INESC-ID   Instituto de Engenharia de Sistemas e Computadores Investigação e Desenvolvimento em Lisboa
technology from seed


Knowledge Discovery and Bioinformatics
Inesc-ID Lisboa

Dynamic Entropy-Compressed Sequences and Applications

10/09/2006 - 16:00
10/09/2006 - 17:00

Data structures are called succinct when they take little space (meaning usually of lower order) compared to the data they give access to. A more ambitious challenge is that of compressed data structures, which aim at operating within space proportional to that of the compressed data they give access to. Designing compressed data structures goes beyond compression in the sense that the data must be manageable in compressed form without first decompressing it.
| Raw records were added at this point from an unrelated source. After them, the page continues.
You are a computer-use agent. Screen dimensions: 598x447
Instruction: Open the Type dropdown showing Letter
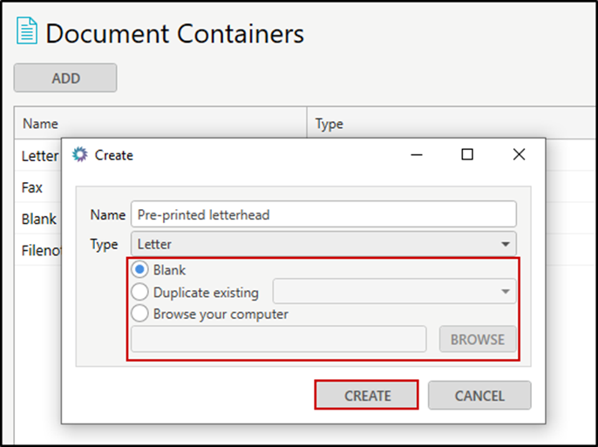[323, 245]
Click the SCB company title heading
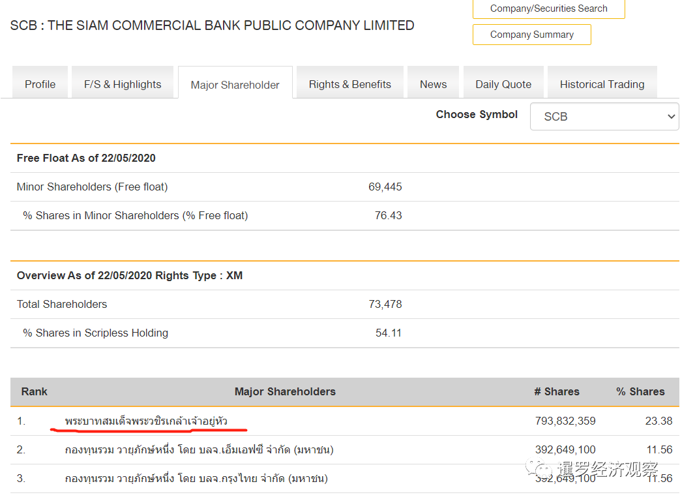This screenshot has width=680, height=499. pyautogui.click(x=213, y=25)
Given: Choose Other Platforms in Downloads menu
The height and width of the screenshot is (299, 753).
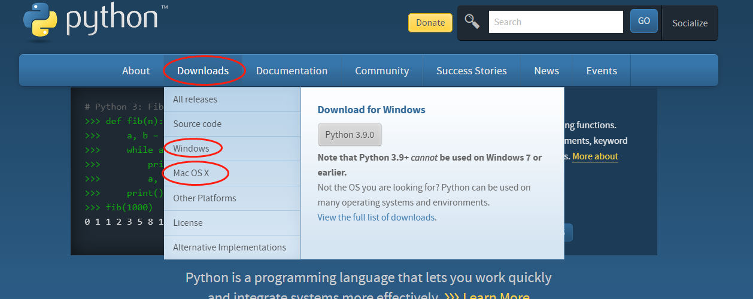Looking at the screenshot, I should (x=205, y=198).
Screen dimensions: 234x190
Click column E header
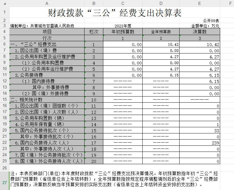coord(200,3)
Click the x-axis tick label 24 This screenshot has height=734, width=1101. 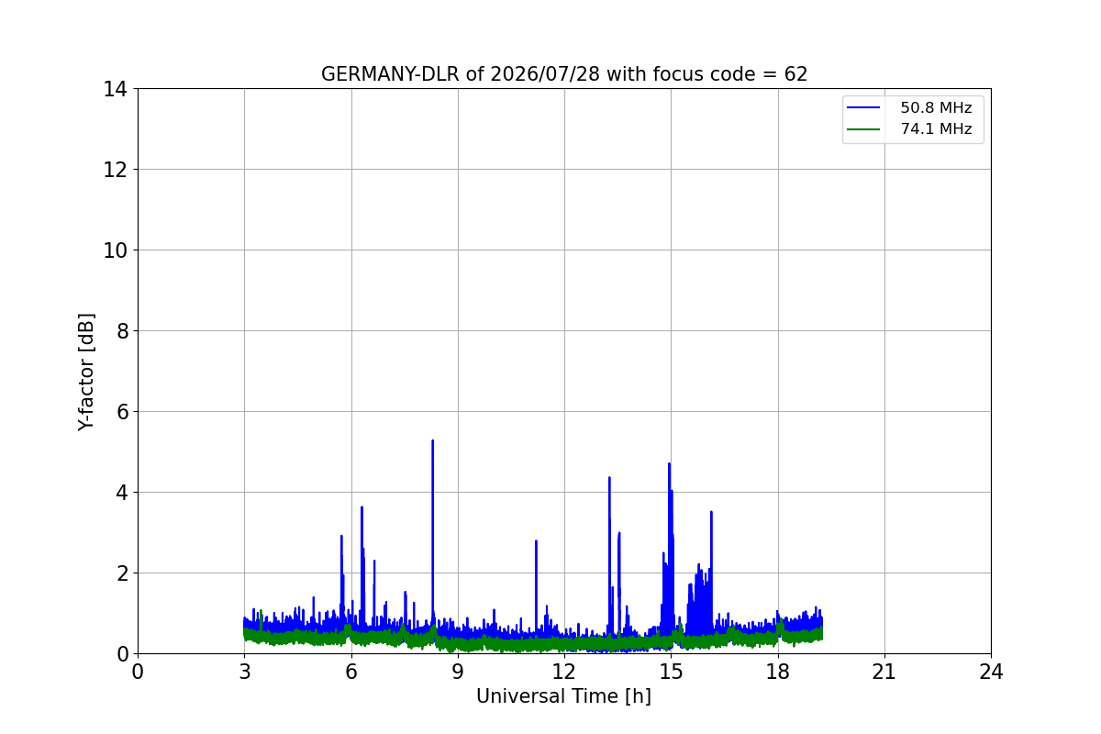991,672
This is a trend that has gained much attention in recent years. In this talk we will introduce a simple data structure for managing bit sequences, so that the space required is essentially that of the zero-order entropy of the sequence, and the operations of inserting/deleting bits, accessing a bit position, and computing rank/select over the sequence, can all be done in logarithmic time. Rank operation gives the number of 1 (or 0) bits up to a given position, whereas select gives the position of the j-th 1 (or 0) bit in the sequence. This basic result has a surprising number of consequences. We show how it permits obtaining novel solutions to the dynamic partial sums with indels problem, dynamic wavelet trees, and dynamic compressed full-text indexes.